──────── Passage
Will We Really See 4.5%?

Do you think the reports that we’ll see interest rates on 30 year loans go down to 4.5%? Many home buyers are hopeful, that’s for sure.

It’s been all the buzz in the media lately, that the Fed will start buying mortgage-backed securities, and that the Treasury Department is looking at plans to ‘revitalize the U.S. home market’.

If you want to learn more about what’s going on in the local real estate market, or are ready to have someone listen carefully to your real estate plans, please call or email me today; I’d really like to know what your thoughts are, and what you need.

We may see some increased activity very shortly due to both the rate drops on home loans we’ve seen so far, and the expected drops in rates. The peculiar thing is, even the Wall Street Journal is using vague words in their reporting of the matter.

Phrases like, ” considering a plan” and “according to people familiar with the matter”, continue to lace the national media’s reporting of the subject.

Our local economic guru, Lou Barnes, was as optimistic as I’ve ever seen him lately. One the Wednesday just prior to Thanksgiving, his weekly economic report came out with the news that the Fed announced it would begin to buy mortgage, and other private debt securities.
────────────────
──────── Dataset extract
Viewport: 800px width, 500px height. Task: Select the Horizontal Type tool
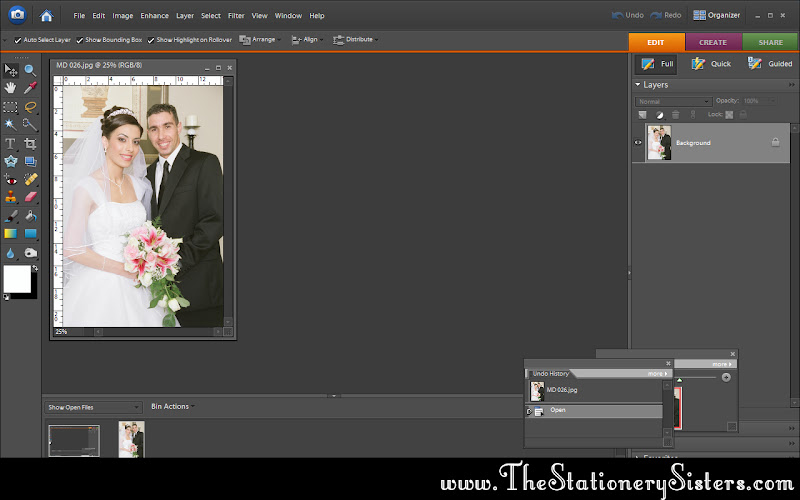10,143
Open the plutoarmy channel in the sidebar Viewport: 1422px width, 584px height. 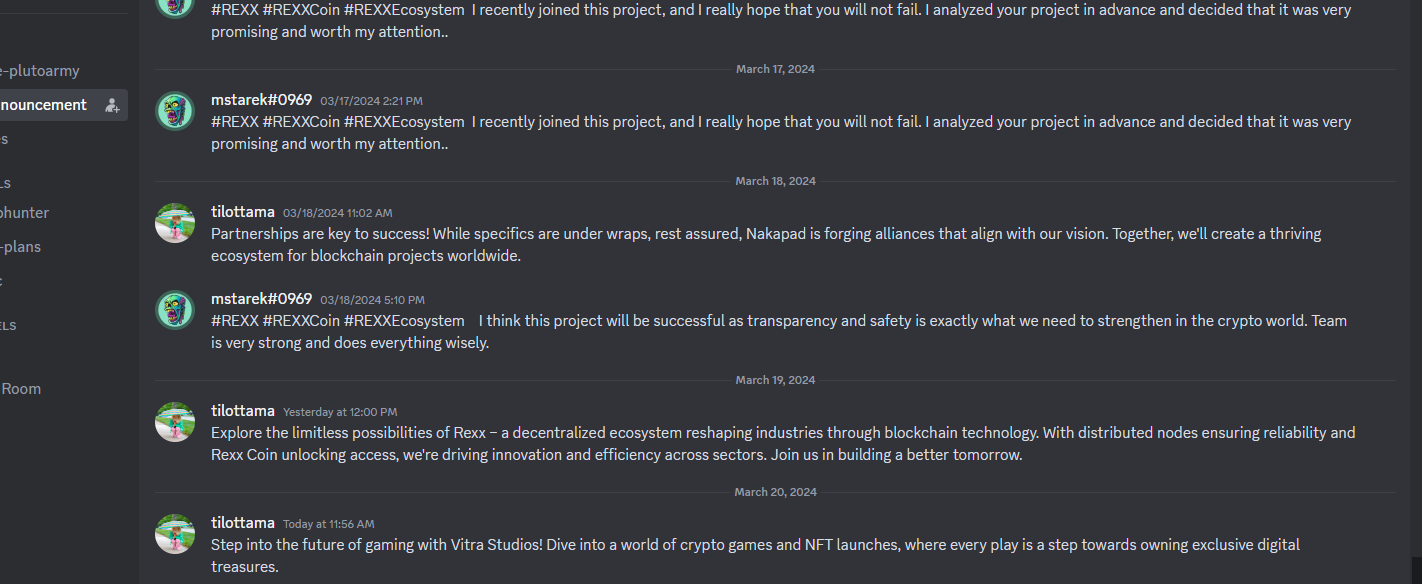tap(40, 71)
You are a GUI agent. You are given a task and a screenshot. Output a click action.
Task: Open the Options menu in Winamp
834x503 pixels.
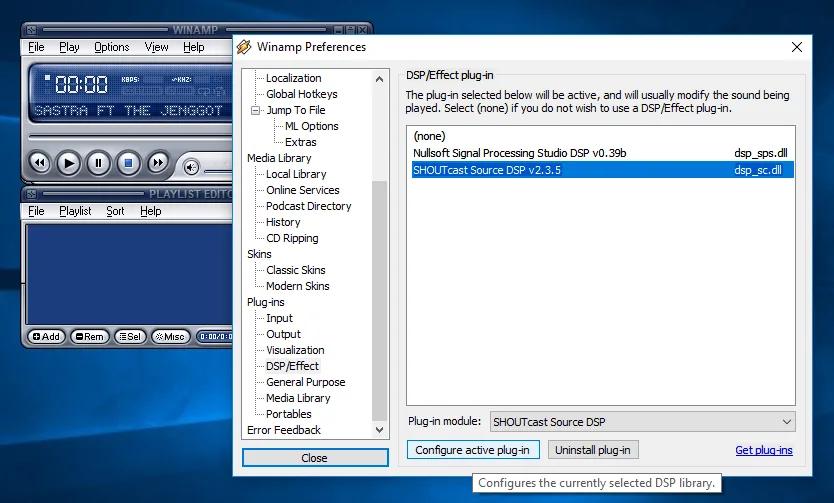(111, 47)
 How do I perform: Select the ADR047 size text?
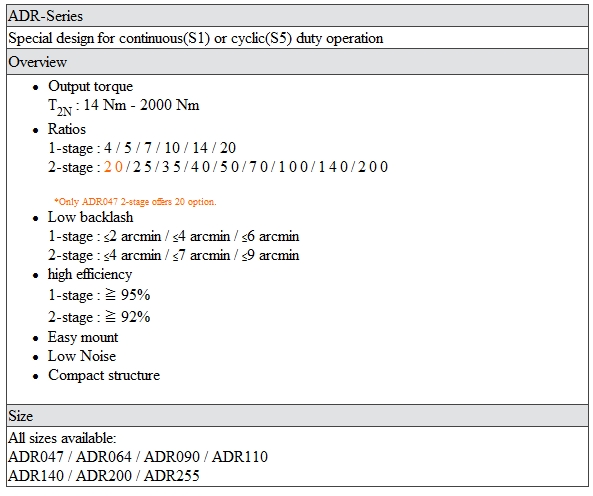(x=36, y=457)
────────────────
──────── Dataset extract
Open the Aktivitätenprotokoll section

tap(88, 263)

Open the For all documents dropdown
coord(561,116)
────────────────
- _Exercise aim_
In the passage about mortgage rates, rewrite the paragraph beginning "We may see some increased activity" more briefly, keeping its main facts.

- _The solution_
Activity may pick up soon because of both the drops in home loan rates so far and the further drops expected. Oddly, even the Wall Street Journal reports on the matter in vague terms.